▶ [Document section]:

+++

In another embodiment, the image recognition algorithm is performed first. If there is a match, the domain name is checked to see if it is the same as the domain name for the matched image, or a domain name owned by the same company. If not, the web page is identified as counterfeit.
In various embodiments, the image recognition algorithm may be performed in different ways. In one embodiment, the image recognition algorithm is a logo recognition algorithm. In another embodiment, the image recognition algorithm is an optical character recognition (OCR) algorithm, In another embodiment, the image recognition algorithm is an image similarity algorithm. In other embodiments, the image recognition algorithm may be a combination of two or more of a logo recognition algorithm, optical character recognition algorithm, and an image similarity algorithm. For example, in one embodiment, all three types of algorithms and/or other algorithms are performed, and an aggregate score is used to determine whether there is a match. Image similarity algorithms may include page layout, color histograms, and other image similarity criteria. By using color histograms, a web site with a similar color histogram but different colors are still identified as being similar. Also, the data used by the image recognition algorithm can be fine-tuned by training it using actual phishing sites.
A phisher can circumvent conventional detection methods by masking their true intentions using encoded JavaScript, non-printable characters, or other means of hiding. In contrast, phishing detection application 272 attacks the problem of identifying phishing scams from the point of view of the user. What the user sees the system will see. This applies the approach humans use of looking at key visual characteristics of a page. This makes obfuscating the scam from the detection system much more difficult to the phisher since to hide the content from phishing detection application 272 would cause the person they are trying to phish also not to see the content.

Example Logo Recognition Embodiment

In one logo recognition embodiment, a list of reference images is collected. These images are made up of logos or uniquely identifiable graphics from the sites to be protected. In this embodiment, the “stored image information” includes these reference images. Instead of logos or unique images, sections of a page could also be sampled and stored. An example of a section of a page according to one embodiment is a box defined by the upper left 50×50 pixels of a page. The reference images collected has meta data which describes the page which the image was originally extracted.
To identify if a site is a phishing site or the real site the following procedure happens in one embodiment:

- The phishing detection application takes an image snapshot of the browser screen. The sampling could be of the whole image in the browser screen, or a sampling of image areas in a page.
- This snapshot or snapshots is then scanned using computer vision (image) algorithms looking for the reference images.
- If the reference image is found in the snapshot or one or more of the snapshots, there is a match.
- When there is a match, the domain name the page was loaded from is compared the domain name of the page with the domain name in the reference image's meta data. If the domain names do not match, the site is identified as a phishing site.

Example Optical Character Recognition Embodiment

In one OCR embodiment, the stored image information is a database of known web sites signatures. To create this dataset each web page is loaded and rendered in a browser or browser equivalent. An image capture is taken, for example, of the upper left portion of the page in one embodiment. This image is then run through an OCR filter and all the words are captured out of the image. Extra pieces of data gathered about the captured words are the position within that pixel matrix where the word was found (center of the bounding box) and the size (bounding box height and width) of the captured text. This data is then processed to create a unique signature of the page.

+++

▶ [Problems to solve]:
1 > From the phishing-detection text, reproduce the passage word for word. Begin at the words "Example Logo Recognition" and stop after "was originally extracted.".
2 > List each individual type of image recognition algorithm that the phishing-detection text names as an embodiment.

▶ [Record list]:

+++

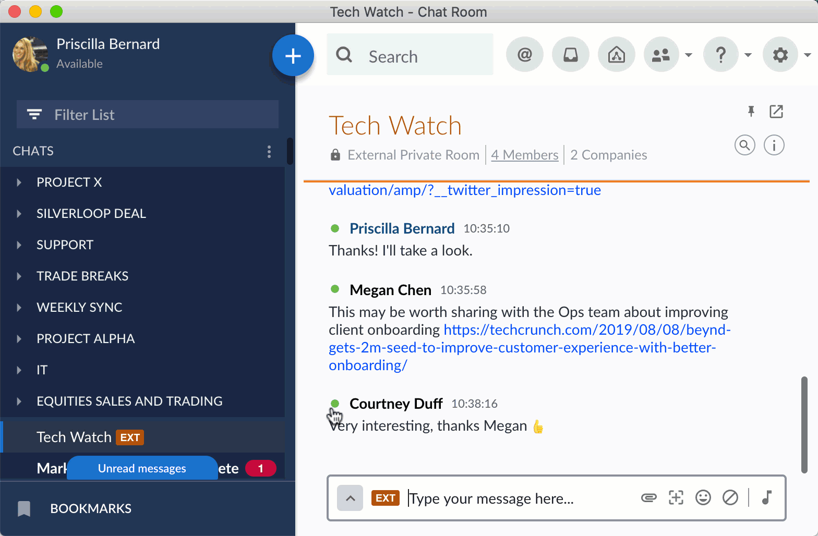Toggle the message sound note icon
This screenshot has height=536, width=818.
[x=766, y=498]
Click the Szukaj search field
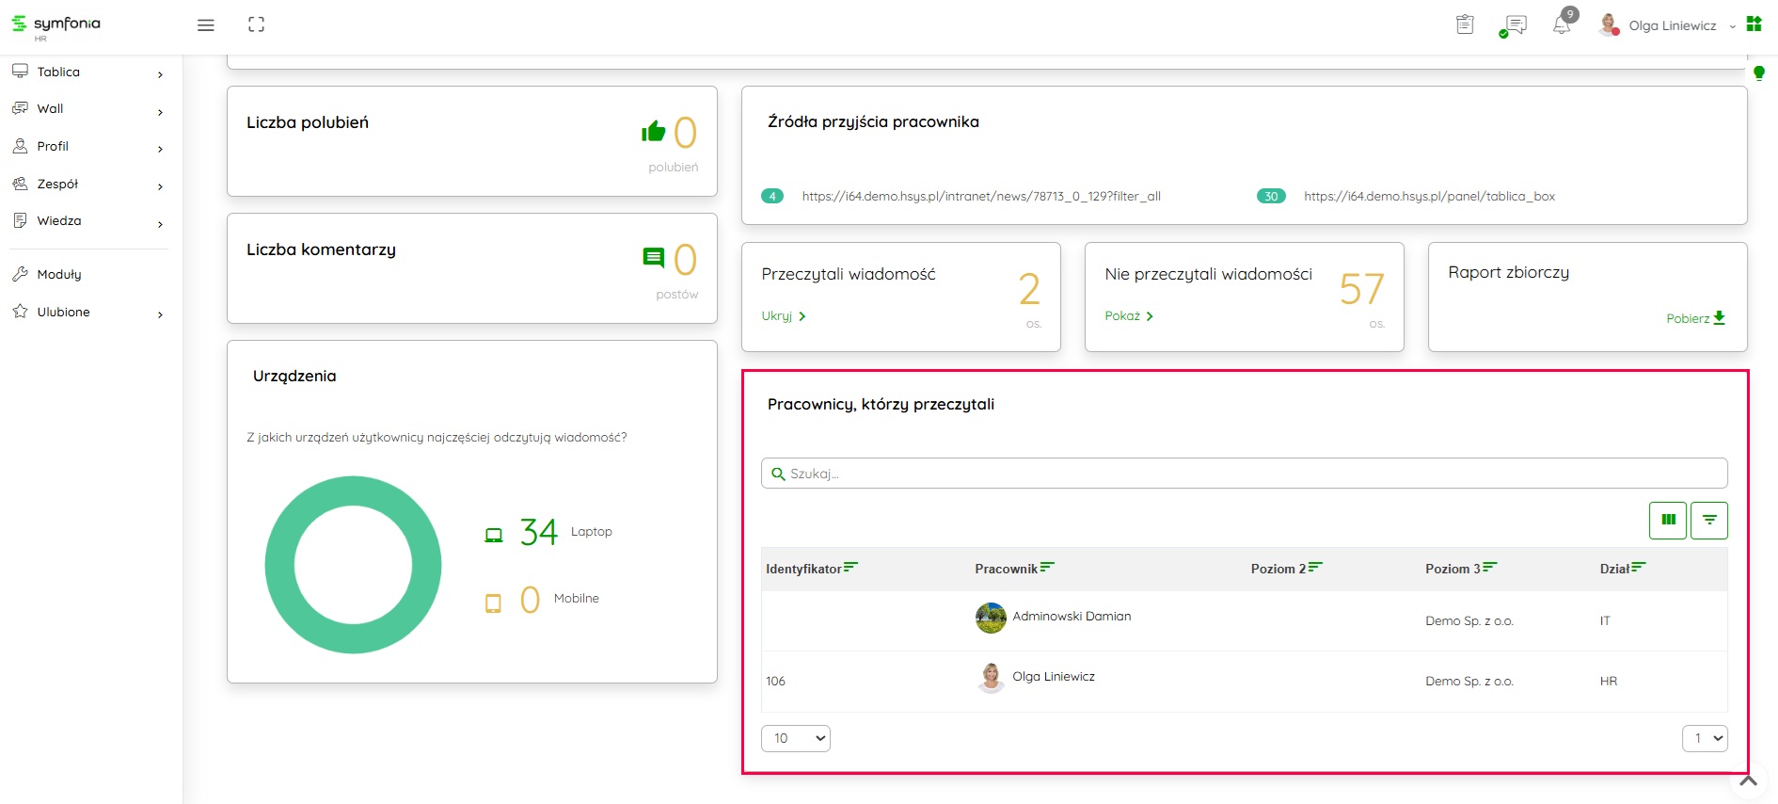Image resolution: width=1778 pixels, height=804 pixels. click(x=1244, y=474)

+++

▶ [Per-task outputs]:
1 >
Example Logo Recognition Embodiment

In one logo recognition embodiment, a list of reference images is collected. These images are made up of logos or uniquely identifiable graphics from the sites to be protected. In this embodiment, the “stored image information” includes these reference images. Instead of logos or unique images, sections of a page could also be sampled and stored. An example of a section of a page according to one embodiment is a box defined by the upper left 50×50 pixels of a page. The reference images collected has meta data which describes the page which the image was originally extracted.

2 >
- Logo recognition algorithm
- Optical character recognition (OCR) algorithm
- Image similarity algorithm